**Provided material**
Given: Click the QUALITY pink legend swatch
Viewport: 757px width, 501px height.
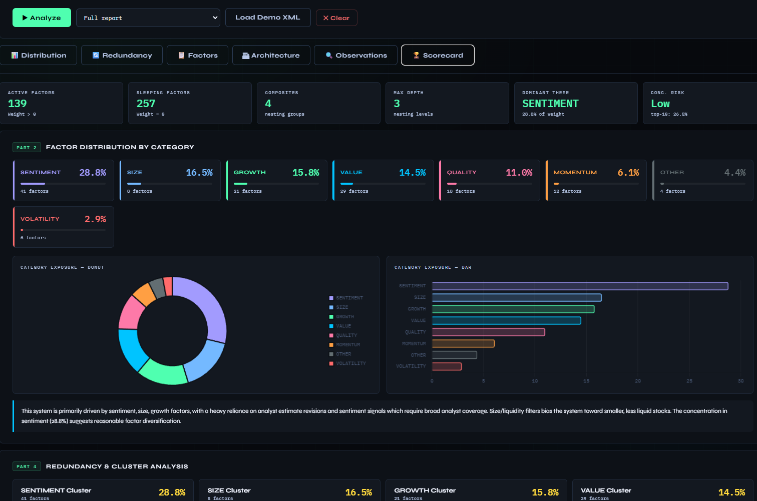Looking at the screenshot, I should pyautogui.click(x=331, y=335).
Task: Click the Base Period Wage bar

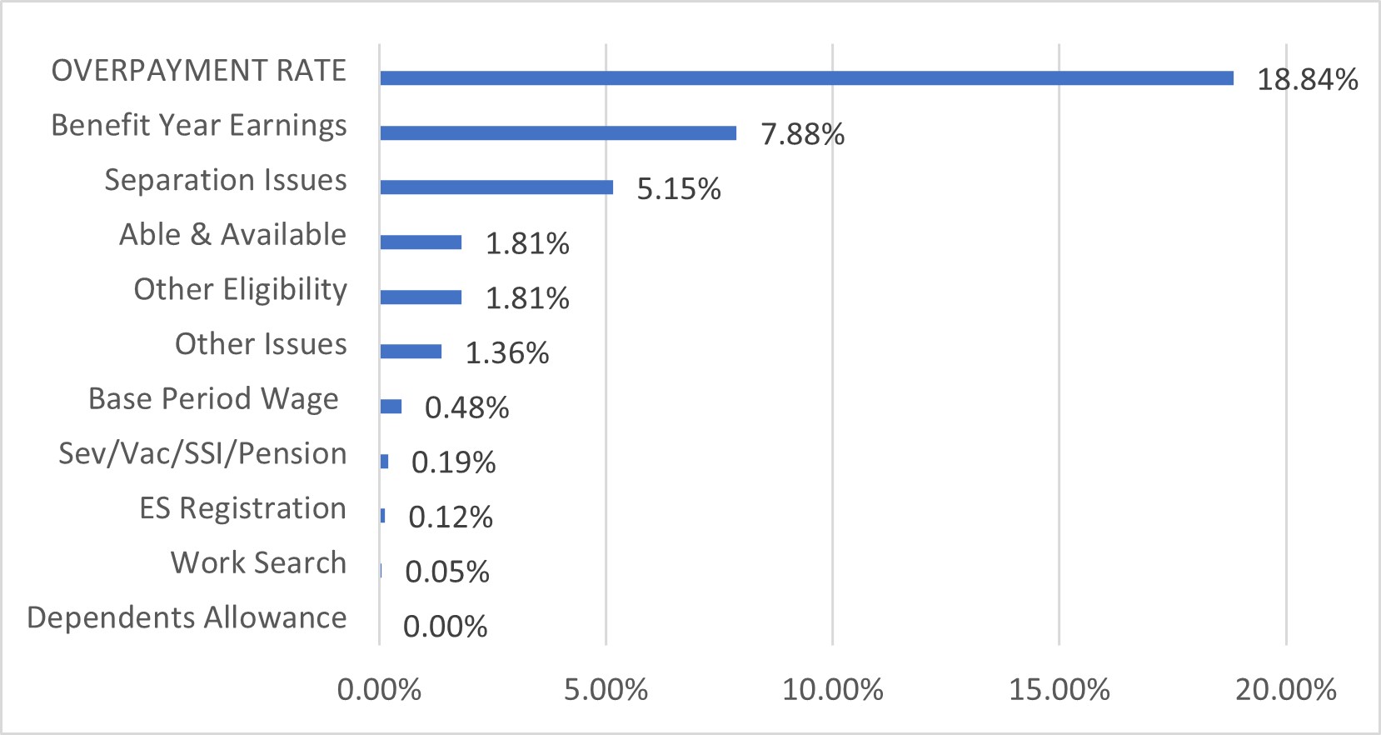Action: 391,407
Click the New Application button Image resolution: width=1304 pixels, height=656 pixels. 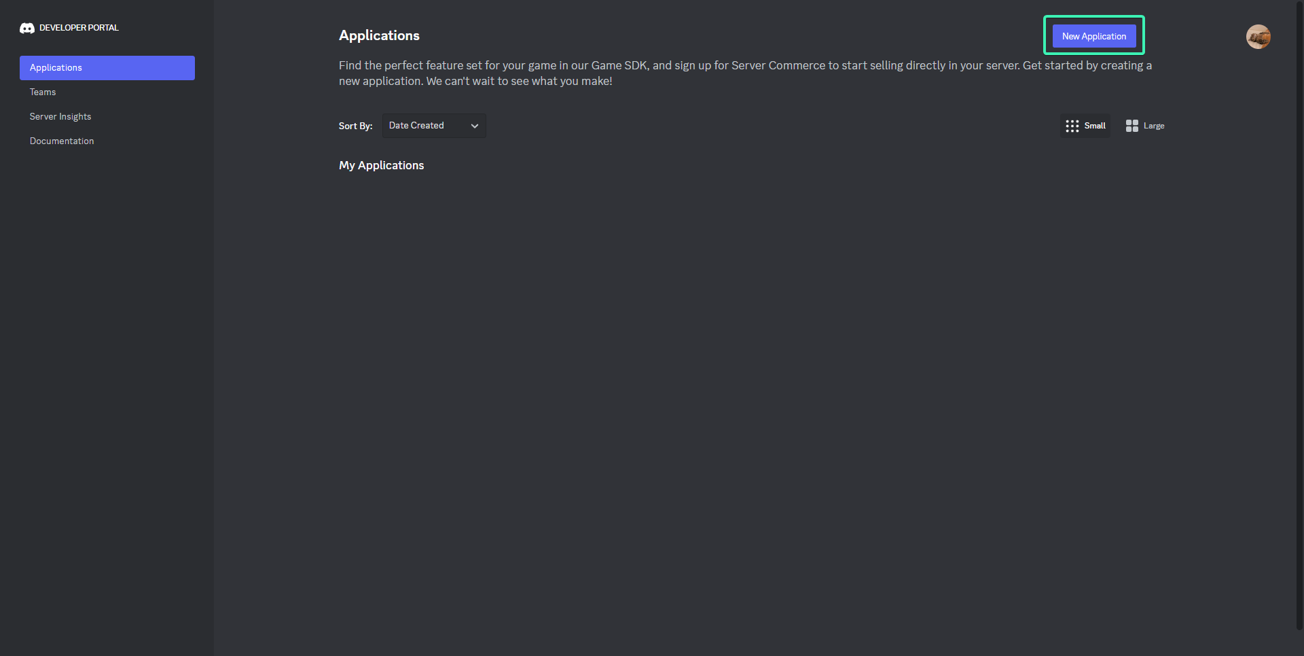(x=1094, y=35)
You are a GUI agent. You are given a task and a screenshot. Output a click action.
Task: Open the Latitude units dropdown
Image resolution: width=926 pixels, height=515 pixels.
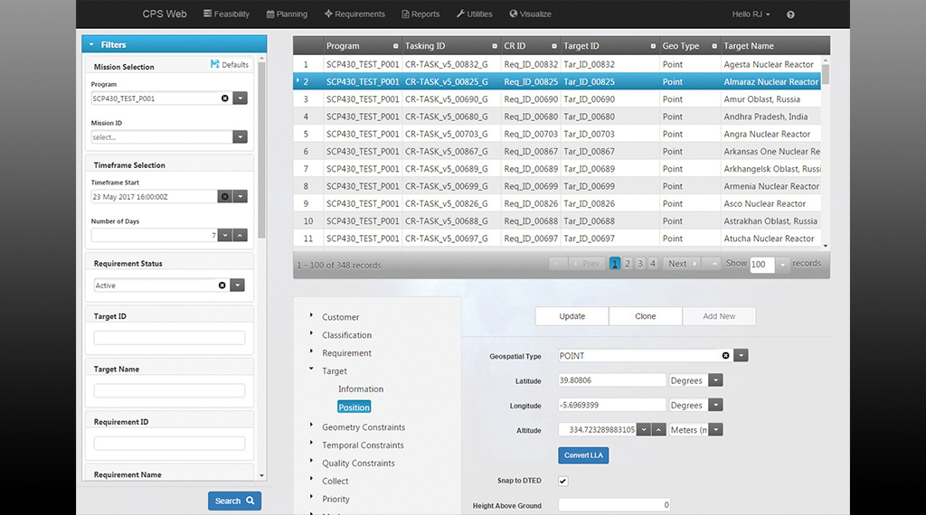coord(715,380)
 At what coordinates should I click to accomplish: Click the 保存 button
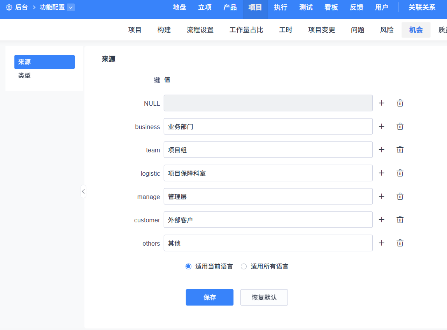pos(209,297)
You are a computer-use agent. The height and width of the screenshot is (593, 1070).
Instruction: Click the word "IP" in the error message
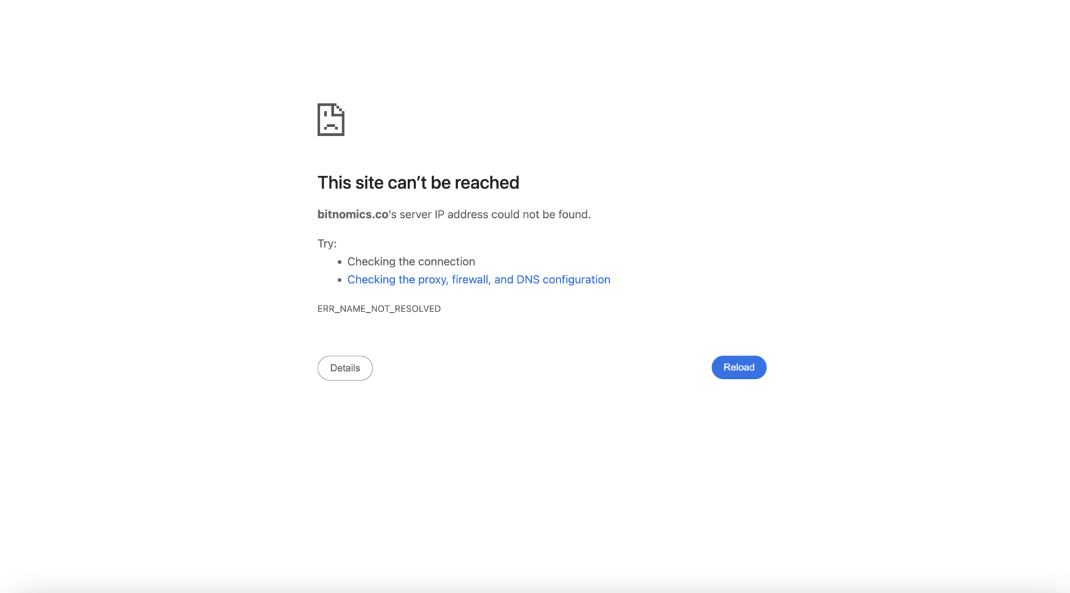(439, 215)
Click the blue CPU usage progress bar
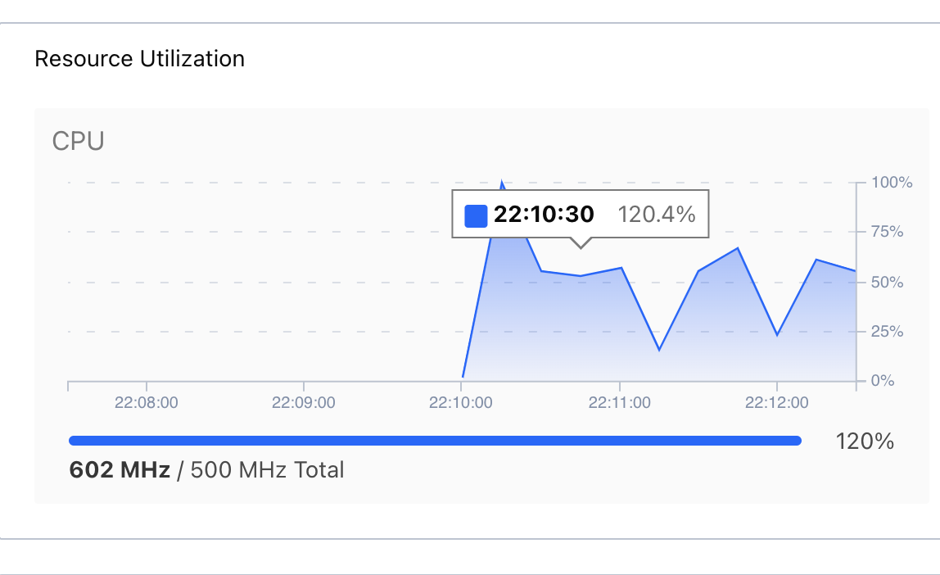940x575 pixels. tap(436, 440)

**How to complete this task**
Please write out the lines above exactly, from the one that contains "Image resolution: width=926" through the final line, and include none of the pictures.

**Exercise output**
Image resolution: width=926 pixels, height=515 pixels.
coord(715,380)
 At what coordinates should I click to accomplish: Click the 保存 button
pos(209,297)
You are a computer-use agent. The height and width of the screenshot is (593, 1070).
Instruction: Click the word "IP" in the error message
(439, 215)
Click the blue CPU usage progress bar
940x575 pixels. tap(436, 440)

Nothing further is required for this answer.